Thursday, October 28, 2021

Microstory 1744: Indus

I’ve lived next to the border my whole life, and I’ve always questioned why it’s there. I once asked my parents what was on the other side, but they always started to shiver, and couldn’t answer me. I continued to press as I grew older, never asking the same person twice, and they all gave me the same non-response. They were afraid of going over there, but could apparently not vocalize why. I once wrote a letter to a friend, asking them to pick a random time in the future, and ask me what I thought was on the other side. Perhaps being the answerer felt different than being the asker. Two years passed before I gave up. I’m sure she got the letter, and I’m sure my words were enough to scare her into forgetting she had ever read it. I feel fine. It looks so normal over there. We have trees, they have trees. Animals make their noises over here, as they do over there. How could it possibly be so special that we’re not even allowed to so much as talk about it? I fish on the bank all the time, but even when I’m alone, someone will run out and scream at me if I wade in the water too far. It’s like nearing the center sounds some kind of alarm that everyone can hear but me. I saved up all my money for years until I could buy a spyglass to get a better look, but all I can see through it are trees. The forest is too dense, no matter if I go up or down the river. I have become an adult today, and I’ve resolved to finally do something to satisfy my curiosity. I’m sure someone will try to stop me from going, as they always do, but now I have a little more agency. Now I can choose to ignore them. I pack some provisions, and head out in the middle of the night.

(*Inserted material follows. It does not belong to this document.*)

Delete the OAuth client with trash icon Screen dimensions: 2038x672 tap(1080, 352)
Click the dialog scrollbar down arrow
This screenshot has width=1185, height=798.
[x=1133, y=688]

I’ve never liked following rules, or limiting myself to where people think I should be. I know that the other side of the river is safe. If I can just get over there, and come back, that will prove it to everyone else. I just have to figure out how. The farthest I’ve gone is about a quarter of the way there, and the floor had already started to drop. It’s possible—likely, even—that I will not be able to reach the bottom. I can’t swim, of course. The nearest lake is in the next village over, so no one thought to teach me. I think I can float, so maybe what I’ll do is just move my arms a bunch until I get close enough to stand again. I imagine it doesn’t matter exactly where on the other side I walk out. It’s all forbidden, according to the others. I step into the water, and freeze for a moment, afraid that someone will run out and scream again. They don’t usually do it this soon, but I’m still worried. It shouldn’t matter. I’m doing this, whether they like it or not, so I better just get on with it. I’m more than a quarter way there, and standing on my tippy-toes. Instinct kicks in, and I think I kind of am swimming. I wouldn’t win any races like I hear about them doing on the big lake that’s a two-day journey from here, but I’m surviving. I’m halfway there now, and so proud of myself. Suddenly, my arm runs into something. It’s smooth and hard, and it’s not just in the water. It feels like a wall, except I can’t see anything. I just see the river, and the forest behind it. I tap on it first, but then I start to pound. Harder and harder until it changes. The forest and the sky flicker, almost like torchlight, giving me glimpses of this invisible barrier. I keep striking it, eventually realizing that it’s not invisible at all. The wall is what’s here. It’s everything else that’s an illusion. There is no other side of the river. We’ve been trapped in some kind of giant prison this entire time. Now there’s only one thing left for me to do. I continue to float down the river, hoping to find an opening through the border.